Его Хозяин возвёл стену между собой и другими людьми, Джек был опорой этой стены. Стремления Хозяина требовали повседневного точного ритма, Джек никогда не смог бы их понять, но ритм этот был смыслом его существования. Он замечал любую промашку Спирита, долго и испуганно ворчал, углядев какую-нибудь мелочь. Тут же исправлял сам, если мог.
Вечером Хозяин не закрыл дверь на засов. Джек уловил – так должно быть. Не брюзжал. Не прикоснулся к ручке засова, приделанной так, чтоб он мог брать её в пасть.
Ночью Полная Луна волновала большого белого пса, но он лежал на кухне, не шелохнувшись, ведая, эти часы священны.

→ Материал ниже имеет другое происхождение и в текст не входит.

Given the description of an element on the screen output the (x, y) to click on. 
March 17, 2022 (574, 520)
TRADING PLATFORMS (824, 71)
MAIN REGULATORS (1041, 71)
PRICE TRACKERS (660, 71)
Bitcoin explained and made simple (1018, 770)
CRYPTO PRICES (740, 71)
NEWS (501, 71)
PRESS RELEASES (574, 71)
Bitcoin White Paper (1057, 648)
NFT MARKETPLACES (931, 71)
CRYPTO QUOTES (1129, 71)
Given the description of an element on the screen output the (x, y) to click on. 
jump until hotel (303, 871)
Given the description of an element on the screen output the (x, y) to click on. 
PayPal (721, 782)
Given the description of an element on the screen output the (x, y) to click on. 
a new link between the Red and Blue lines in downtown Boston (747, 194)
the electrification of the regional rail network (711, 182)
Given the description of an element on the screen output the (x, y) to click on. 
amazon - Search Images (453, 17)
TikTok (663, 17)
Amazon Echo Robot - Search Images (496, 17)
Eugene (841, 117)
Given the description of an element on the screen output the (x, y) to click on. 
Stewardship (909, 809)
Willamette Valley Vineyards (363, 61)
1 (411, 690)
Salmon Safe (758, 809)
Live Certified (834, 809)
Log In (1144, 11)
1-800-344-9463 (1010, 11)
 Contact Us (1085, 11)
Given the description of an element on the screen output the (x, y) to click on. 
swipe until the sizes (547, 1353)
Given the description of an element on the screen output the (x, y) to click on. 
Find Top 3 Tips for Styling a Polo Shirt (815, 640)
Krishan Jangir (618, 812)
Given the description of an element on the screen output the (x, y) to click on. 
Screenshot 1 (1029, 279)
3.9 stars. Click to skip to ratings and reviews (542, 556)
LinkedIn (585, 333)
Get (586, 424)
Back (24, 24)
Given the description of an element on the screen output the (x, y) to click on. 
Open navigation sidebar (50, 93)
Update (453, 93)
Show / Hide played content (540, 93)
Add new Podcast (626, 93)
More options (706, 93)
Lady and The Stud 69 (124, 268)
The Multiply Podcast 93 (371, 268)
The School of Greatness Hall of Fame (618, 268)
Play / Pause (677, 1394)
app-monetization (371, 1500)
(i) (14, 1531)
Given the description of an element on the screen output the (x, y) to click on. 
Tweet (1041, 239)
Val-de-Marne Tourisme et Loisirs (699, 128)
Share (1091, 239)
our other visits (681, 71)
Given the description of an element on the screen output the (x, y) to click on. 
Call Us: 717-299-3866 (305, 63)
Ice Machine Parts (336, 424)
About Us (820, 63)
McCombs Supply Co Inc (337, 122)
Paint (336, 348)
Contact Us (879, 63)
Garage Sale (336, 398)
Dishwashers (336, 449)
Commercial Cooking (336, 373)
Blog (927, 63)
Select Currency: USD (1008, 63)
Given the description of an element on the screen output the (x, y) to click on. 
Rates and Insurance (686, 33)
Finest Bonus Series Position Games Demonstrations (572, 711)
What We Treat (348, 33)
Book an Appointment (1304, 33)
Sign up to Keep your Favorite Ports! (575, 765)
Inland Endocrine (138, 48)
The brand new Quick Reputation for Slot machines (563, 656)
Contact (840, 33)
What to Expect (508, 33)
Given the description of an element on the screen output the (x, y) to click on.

Его нос был чуток, уши трепетали в ответ на малейший шорох, он ощущал каждое дуновение Западного Ветра, струи которого проникали через приотворенную форточку и бежали ему по загривку.
Всякому, кроме неё, кто приблизился б к распахнувшейся двери, была уготована участь быть разорванным на куски. Когда она вошла, Джек даже не вздрогнул. Хозяин не закрыл дверь на засов, Джек видел, как он это сделал.
И лишь потом Джек почувствовал боль. Боль Того, кто был ему дороже всего на свете. Лапы были судорожно сведены, обратившись из мякоти в сталь, но сам он был полон смятеньем. Его резала боль, его колол стыд – он пустил в дом чужую. Она, конечно, была ему не противник – и без следа сдавленной ярости, всегда возбуждаемой приходом чужих, он вышел на кухню, ей давая уйти. Почуяв приказ, ещё до того, как он шелестом сорвался с губ.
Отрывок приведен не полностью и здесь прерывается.